Para Oliveira Filho, por sua vez, a tutela pode ser considerada como um "fator de controle do grupo social sobre um conjunto de indivíduos potencialmente perigosos para a ordem estabelecida, uma vez que partilham, junto com os infratores, de condutas vistas como anti-sociais" (OLIVEIRA FILHO, 1988, p. 155). Essa visão de que a população da praia do Aventureiro possui condutas anti-sociais é construída discursivamente, tanto no discurso de ambientalistas como no dos gestores da Reserva Biológica - os funcionários da Feema. De acordo com a Diretora da Divisão de Estudos Ambientais (Divea), responsável pela conservação da Reserva Biológica, "eles começaram a avançar e agora, dentro da cabeça deles, eles não conseguem recuar. Se nós deixarmos por conta deles, em dez anos, você não consegue mais se agüentar no Aventureiro". De acordo com o ambientalista que instaurou um inquérito civil público, este buscava o "remanejamento da comunidade em virtude da descaracterização da cultura das comunidades tradicionais no Aventureiro [...] foi pedido isto por quê? Porque hoje, esta comunidade do Aventureiro, infelizmente, se tornou um fator gerador de destruição, de turismo predatório do ambiente natural".

■ ■ ■ ■ ■

**O QUE FAZER**
Escreva a continuação do trecho sobre a comunidade da praia do Aventureiro, começando logo após a última frase apresentada.

**DADOS DE ORIGEM**
■ ■ ■ ■ ■

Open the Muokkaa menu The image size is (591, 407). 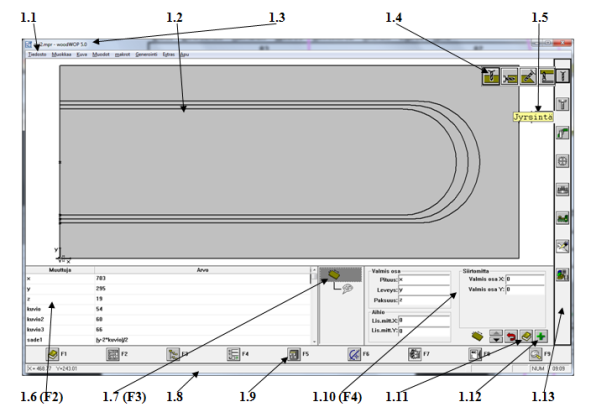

■ ■ ■ ■ ■

**RESPOSTA ESPERADA**
Retornando a Oliveira, coloca-se nesta discussão que a tutela diferenciar-se-ia de outras formas de dominação, pois esta se fundaria no reconhecimento de uma superioridade inquestionável dos "tutores" e na obrigação que esse contrai (para com o tutelado e com a própria sociedade envolvente) de assistir a conduta do tutelado de modo que o comportamento deste seja julgado adequado5 5 A partir dessa crença na superioridade de um modo de vida sobre outro, há, para Oliveira, duas suposições básicas sobre as quais se assenta a necessidade desse mandato e que serão transcritas aqui, para que se reforce o argumento das práticas tutelares na praia do Aventureiro: "1) o tutelado não é plenamente capaz de defender, expressar ou mesmo conhecer seus reais interesses, havendo necessidade de alguém que atue ou decida em seu lugar para evitar que ele sofra ou seja lesado em conseqüência de atos que outros com ele concluíram; 2) o tutelado não domina plenamente os códigos da sociedade nacional, necessitando de alguém que o oriente, mostrando os modos corretos de proceder em cada situação, disciplinando os seus modos de manifestação e evitando que ele transgrida as normas e entre em choque com direitos valores ou interesses alheios" (OLIVEIRA FILHO, 1988, p. 336). .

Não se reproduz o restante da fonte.